Copy the following records verbatim, starting at the line containing "Given: Choose 删除 in the context menu" and stopping after the line containing "Looking at the screenshot, I should click(80, 77).".

◇ ◇ ◇ ◇ ◇ ◇ ◇

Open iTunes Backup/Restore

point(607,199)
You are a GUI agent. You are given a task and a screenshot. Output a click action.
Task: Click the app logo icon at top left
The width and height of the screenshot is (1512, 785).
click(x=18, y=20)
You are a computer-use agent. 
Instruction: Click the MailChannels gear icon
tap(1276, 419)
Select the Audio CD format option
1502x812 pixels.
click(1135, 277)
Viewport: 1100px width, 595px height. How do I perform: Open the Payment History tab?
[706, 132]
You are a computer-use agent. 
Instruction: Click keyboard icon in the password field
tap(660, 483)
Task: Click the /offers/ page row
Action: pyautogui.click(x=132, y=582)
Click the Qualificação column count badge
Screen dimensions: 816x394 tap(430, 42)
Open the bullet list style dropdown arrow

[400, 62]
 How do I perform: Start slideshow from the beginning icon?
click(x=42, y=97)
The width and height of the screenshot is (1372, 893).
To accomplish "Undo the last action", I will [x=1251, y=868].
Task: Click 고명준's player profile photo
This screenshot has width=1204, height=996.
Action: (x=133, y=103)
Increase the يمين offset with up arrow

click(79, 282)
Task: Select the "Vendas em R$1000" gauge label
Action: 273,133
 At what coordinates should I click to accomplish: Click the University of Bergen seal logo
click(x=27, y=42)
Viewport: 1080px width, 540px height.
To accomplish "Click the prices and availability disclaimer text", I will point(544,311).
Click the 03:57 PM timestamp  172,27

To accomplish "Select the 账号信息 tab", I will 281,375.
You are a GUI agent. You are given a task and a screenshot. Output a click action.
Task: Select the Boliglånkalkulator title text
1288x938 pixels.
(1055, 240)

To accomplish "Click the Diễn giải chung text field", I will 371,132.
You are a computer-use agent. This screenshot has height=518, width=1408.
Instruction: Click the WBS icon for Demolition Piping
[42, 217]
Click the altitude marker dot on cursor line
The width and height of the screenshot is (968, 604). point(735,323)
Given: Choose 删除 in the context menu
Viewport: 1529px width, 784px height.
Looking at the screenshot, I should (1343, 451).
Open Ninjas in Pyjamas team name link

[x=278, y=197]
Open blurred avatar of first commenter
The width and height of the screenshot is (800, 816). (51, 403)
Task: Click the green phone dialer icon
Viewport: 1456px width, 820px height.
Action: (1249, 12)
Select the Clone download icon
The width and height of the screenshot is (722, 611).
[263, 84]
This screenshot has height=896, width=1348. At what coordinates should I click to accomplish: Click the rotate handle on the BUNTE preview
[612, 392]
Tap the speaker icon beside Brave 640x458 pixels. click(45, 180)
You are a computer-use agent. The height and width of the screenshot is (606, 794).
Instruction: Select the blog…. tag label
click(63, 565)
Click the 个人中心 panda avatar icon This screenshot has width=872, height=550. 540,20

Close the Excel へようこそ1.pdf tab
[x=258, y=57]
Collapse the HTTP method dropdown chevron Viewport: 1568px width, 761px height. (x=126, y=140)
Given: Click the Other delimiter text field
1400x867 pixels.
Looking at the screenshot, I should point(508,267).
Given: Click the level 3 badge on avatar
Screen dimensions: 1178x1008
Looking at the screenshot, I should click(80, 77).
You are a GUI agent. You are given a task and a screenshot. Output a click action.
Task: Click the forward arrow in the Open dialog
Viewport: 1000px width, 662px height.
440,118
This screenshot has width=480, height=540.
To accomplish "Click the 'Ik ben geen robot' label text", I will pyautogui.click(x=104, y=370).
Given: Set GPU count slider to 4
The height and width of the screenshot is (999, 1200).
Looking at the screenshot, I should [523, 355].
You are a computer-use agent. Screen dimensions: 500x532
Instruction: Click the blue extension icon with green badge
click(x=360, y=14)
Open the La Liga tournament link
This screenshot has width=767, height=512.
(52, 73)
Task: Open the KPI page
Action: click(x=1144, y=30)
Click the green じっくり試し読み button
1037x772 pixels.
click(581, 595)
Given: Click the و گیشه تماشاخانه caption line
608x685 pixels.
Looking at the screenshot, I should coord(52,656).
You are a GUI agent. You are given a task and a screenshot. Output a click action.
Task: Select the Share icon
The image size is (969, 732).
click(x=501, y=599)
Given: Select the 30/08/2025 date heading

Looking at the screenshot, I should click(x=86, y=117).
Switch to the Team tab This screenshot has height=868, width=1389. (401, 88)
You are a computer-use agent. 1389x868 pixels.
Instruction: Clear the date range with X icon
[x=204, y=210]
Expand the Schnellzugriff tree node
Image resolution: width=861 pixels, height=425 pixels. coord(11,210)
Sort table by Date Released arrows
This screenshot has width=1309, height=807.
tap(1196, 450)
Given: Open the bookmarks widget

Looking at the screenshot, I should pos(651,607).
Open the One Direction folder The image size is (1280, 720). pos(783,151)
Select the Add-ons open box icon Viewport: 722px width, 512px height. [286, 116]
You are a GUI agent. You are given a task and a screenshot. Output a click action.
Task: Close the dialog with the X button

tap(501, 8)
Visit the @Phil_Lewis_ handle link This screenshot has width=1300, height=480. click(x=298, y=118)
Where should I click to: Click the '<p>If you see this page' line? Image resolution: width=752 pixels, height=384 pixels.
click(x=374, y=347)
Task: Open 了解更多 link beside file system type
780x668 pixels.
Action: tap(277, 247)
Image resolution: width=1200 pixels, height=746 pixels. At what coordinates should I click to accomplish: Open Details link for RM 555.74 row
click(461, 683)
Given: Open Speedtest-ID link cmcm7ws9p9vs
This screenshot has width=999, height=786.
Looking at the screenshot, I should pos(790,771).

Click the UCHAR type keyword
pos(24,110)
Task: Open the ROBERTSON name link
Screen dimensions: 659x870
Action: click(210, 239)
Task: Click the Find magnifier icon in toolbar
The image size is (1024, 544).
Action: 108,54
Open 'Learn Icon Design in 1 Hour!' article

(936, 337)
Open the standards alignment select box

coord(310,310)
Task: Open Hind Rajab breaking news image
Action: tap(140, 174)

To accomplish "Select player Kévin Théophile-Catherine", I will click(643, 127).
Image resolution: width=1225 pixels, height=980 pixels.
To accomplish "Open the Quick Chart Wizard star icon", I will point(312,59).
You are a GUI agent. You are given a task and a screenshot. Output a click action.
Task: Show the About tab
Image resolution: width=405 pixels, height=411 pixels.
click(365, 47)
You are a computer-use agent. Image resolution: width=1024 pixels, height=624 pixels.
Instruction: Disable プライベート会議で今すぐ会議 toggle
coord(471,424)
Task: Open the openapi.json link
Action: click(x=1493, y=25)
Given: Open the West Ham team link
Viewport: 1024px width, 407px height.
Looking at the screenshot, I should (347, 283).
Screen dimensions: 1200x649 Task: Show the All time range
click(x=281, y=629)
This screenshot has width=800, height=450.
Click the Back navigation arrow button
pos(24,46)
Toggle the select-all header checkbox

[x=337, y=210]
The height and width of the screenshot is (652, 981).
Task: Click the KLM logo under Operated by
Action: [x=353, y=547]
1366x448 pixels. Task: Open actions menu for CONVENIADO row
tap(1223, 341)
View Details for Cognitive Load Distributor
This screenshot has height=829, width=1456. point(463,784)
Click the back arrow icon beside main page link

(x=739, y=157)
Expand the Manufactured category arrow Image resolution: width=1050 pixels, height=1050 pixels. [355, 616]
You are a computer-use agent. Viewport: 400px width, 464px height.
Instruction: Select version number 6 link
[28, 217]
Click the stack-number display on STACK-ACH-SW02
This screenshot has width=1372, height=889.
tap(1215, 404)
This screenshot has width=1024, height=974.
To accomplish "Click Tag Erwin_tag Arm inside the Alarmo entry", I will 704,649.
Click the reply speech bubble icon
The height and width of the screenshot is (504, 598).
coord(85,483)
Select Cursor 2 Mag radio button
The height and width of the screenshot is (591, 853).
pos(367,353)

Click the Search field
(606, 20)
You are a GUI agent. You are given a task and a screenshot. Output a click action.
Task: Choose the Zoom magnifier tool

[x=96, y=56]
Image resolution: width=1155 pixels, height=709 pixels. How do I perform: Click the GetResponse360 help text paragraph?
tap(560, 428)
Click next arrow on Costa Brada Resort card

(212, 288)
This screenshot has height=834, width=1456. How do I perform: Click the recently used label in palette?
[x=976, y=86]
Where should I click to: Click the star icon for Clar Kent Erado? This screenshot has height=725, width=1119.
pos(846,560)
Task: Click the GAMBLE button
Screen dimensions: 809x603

◇ ◇ ◇ ◇ ◇ ◇ ◇

* Exercise response *
Given: Choose 删除 in the context menu
Viewport: 1529px width, 784px height.
Looking at the screenshot, I should (1343, 451).
Open Ninjas in Pyjamas team name link

[x=278, y=197]
Open blurred avatar of first commenter
The width and height of the screenshot is (800, 816). (51, 403)
Task: Click the green phone dialer icon
Viewport: 1456px width, 820px height.
Action: (1249, 12)
Select the Clone download icon
The width and height of the screenshot is (722, 611).
[263, 84]
This screenshot has height=896, width=1348. At what coordinates should I click to accomplish: Click the rotate handle on the BUNTE preview
[612, 392]
Tap the speaker icon beside Brave 640x458 pixels. click(45, 180)
You are a computer-use agent. The height and width of the screenshot is (606, 794).
Instruction: Select the blog…. tag label
click(63, 565)
Click the 个人中心 panda avatar icon This screenshot has width=872, height=550. 540,20

Close the Excel へようこそ1.pdf tab
[x=258, y=57]
Collapse the HTTP method dropdown chevron Viewport: 1568px width, 761px height. (x=126, y=140)
Given: Click the Other delimiter text field
1400x867 pixels.
Looking at the screenshot, I should point(508,267).
Given: Click the level 3 badge on avatar
Screen dimensions: 1178x1008
Looking at the screenshot, I should click(80, 77).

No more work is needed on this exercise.